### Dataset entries
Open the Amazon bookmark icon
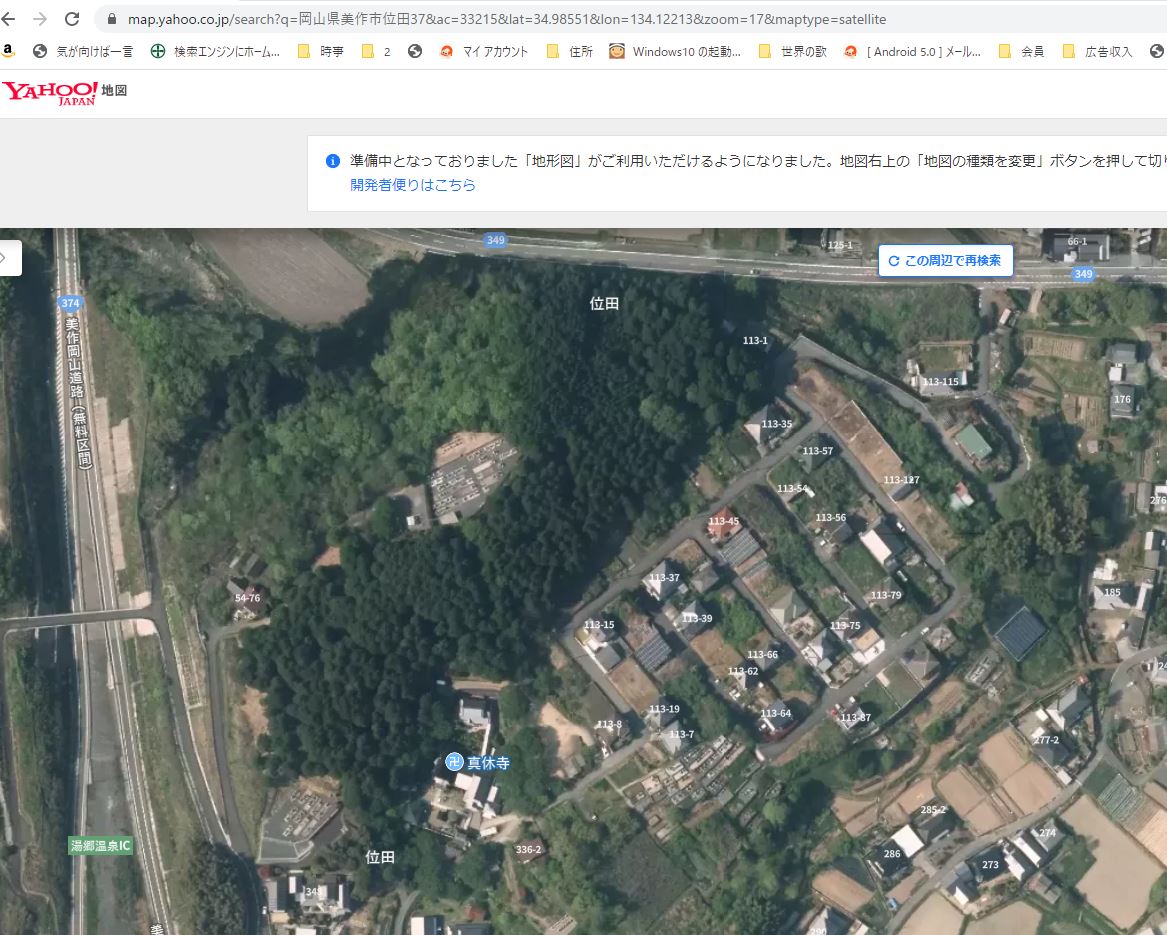Image resolution: width=1167 pixels, height=935 pixels. [8, 51]
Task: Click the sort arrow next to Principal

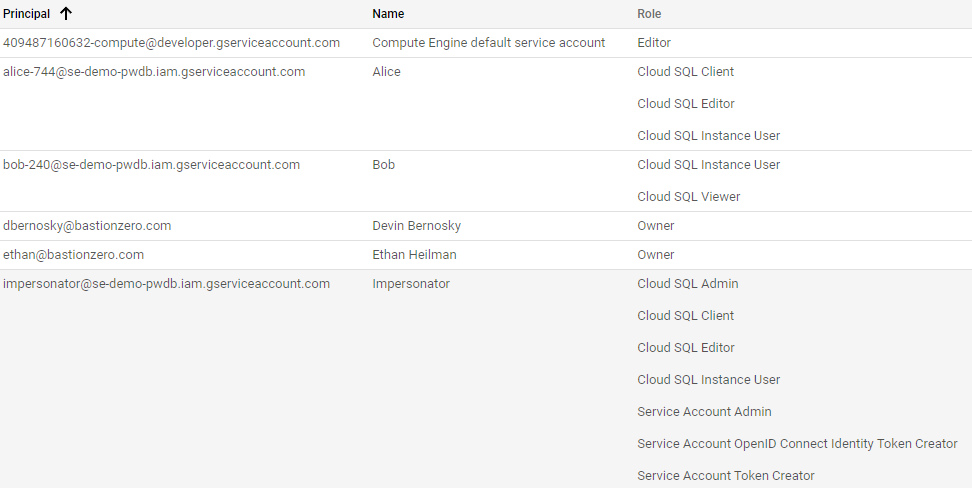Action: point(66,14)
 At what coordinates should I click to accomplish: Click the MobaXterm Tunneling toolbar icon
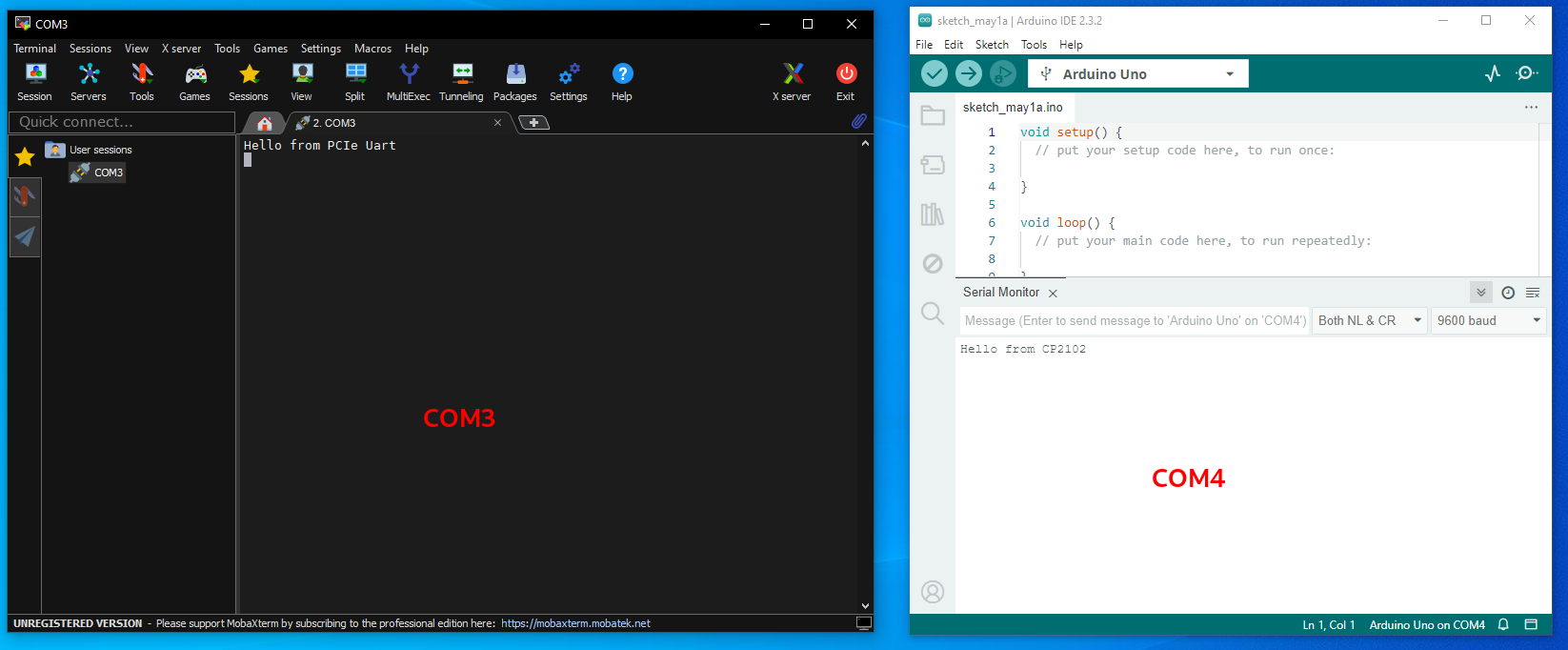tap(461, 81)
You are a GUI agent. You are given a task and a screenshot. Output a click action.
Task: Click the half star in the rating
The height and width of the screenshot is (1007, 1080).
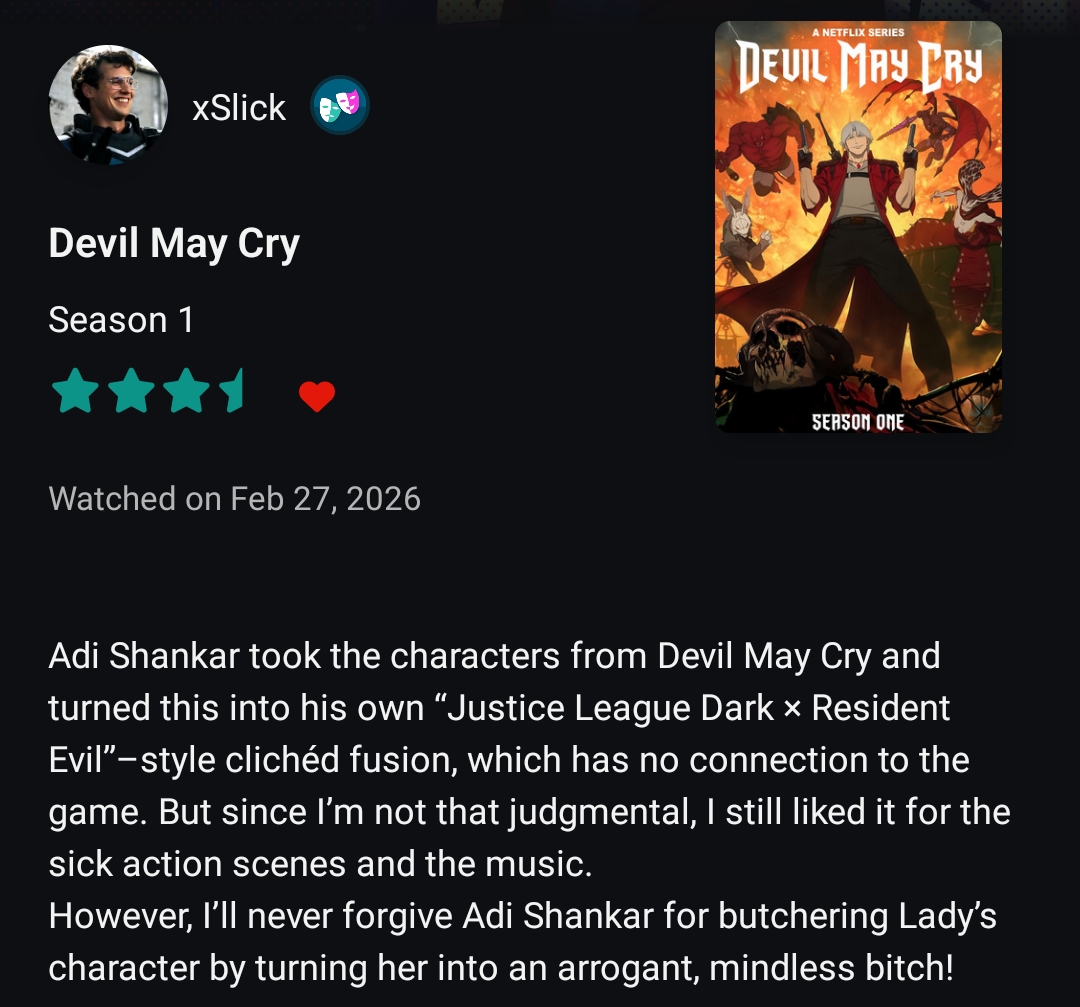click(231, 391)
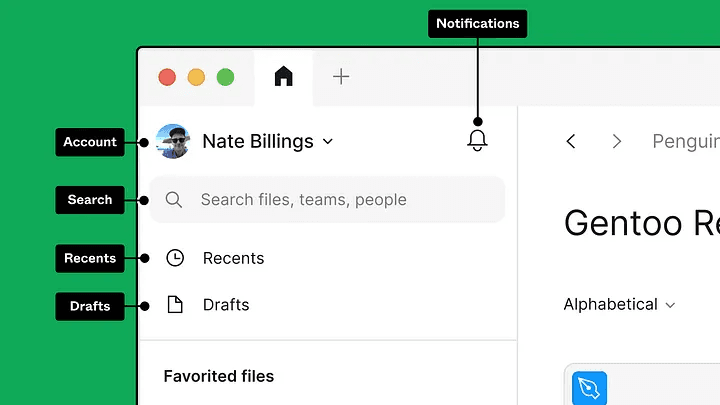Select the Drafts text label in sidebar
Viewport: 720px width, 405px height.
(226, 305)
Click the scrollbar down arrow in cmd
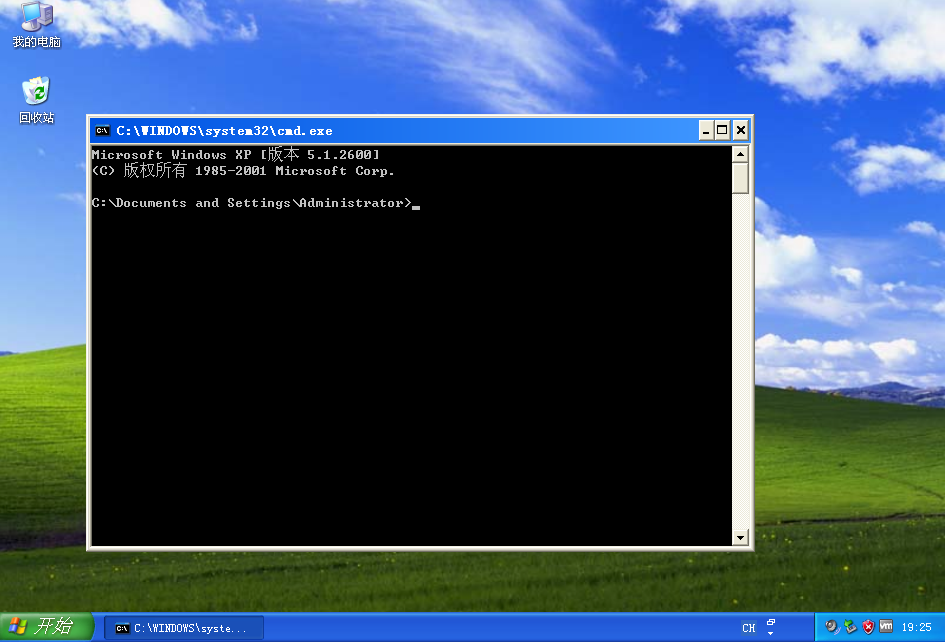The height and width of the screenshot is (642, 945). (x=740, y=538)
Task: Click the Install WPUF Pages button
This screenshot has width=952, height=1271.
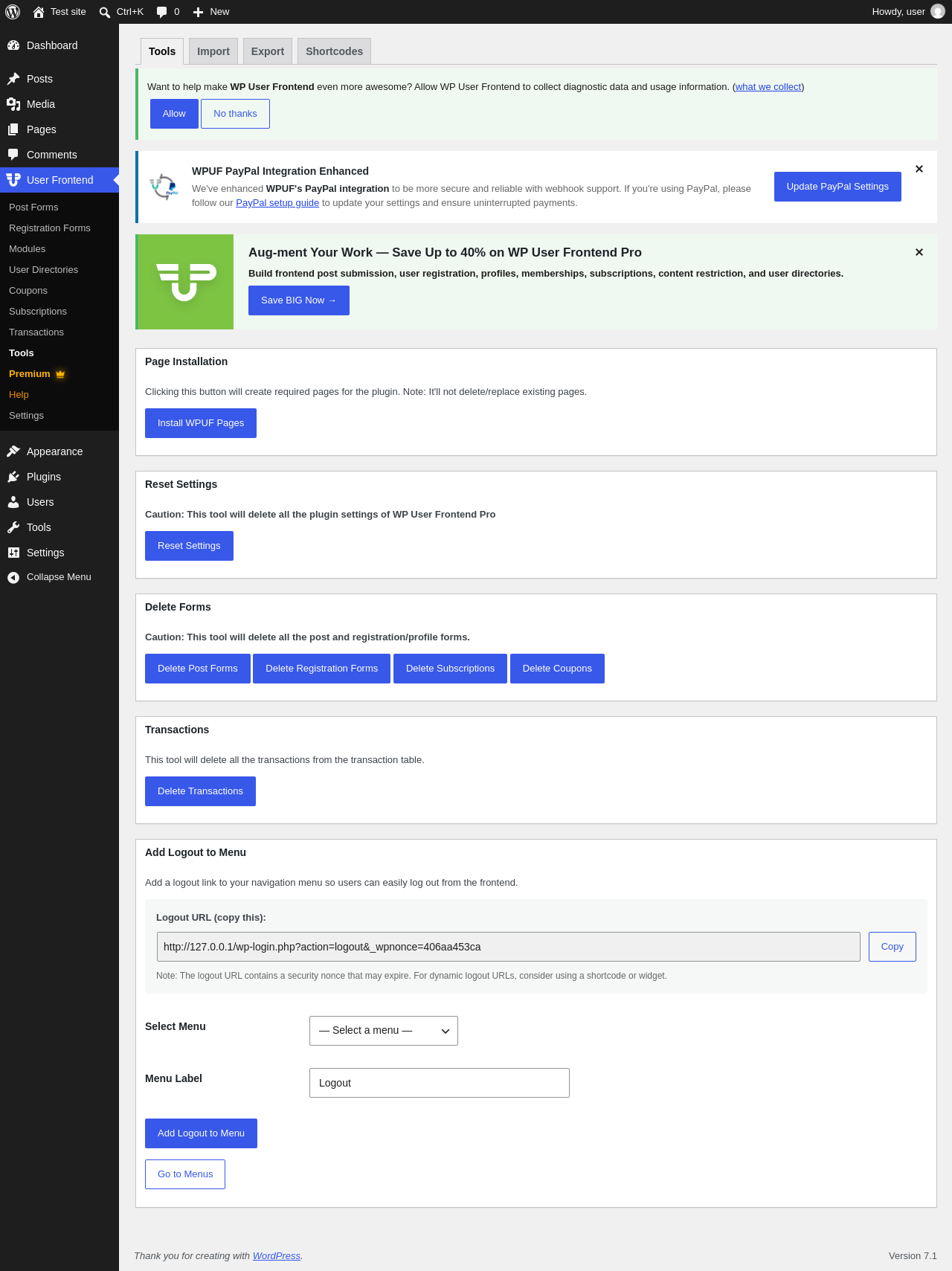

### Exercise objective
Set down all of the data word for word; no pictures belong in it.

### Answer for this exercise
Open the Amazon bookmark icon
Image resolution: width=1167 pixels, height=935 pixels. [8, 51]
Task: Click the sort arrow next to Principal

Action: point(66,14)
 At what coordinates should I click to accomplish: Click the MobaXterm Tunneling toolbar icon
tap(461, 81)
You are a GUI agent. You are given a task and a screenshot. Output a click action.
Task: Click the half star in the rating
The height and width of the screenshot is (1007, 1080).
click(231, 391)
Select the Drafts text label in sidebar
Viewport: 720px width, 405px height.
(226, 305)
Click the scrollbar down arrow in cmd
The height and width of the screenshot is (642, 945). (x=740, y=538)
Task: Click the Install WPUF Pages button
This screenshot has width=952, height=1271.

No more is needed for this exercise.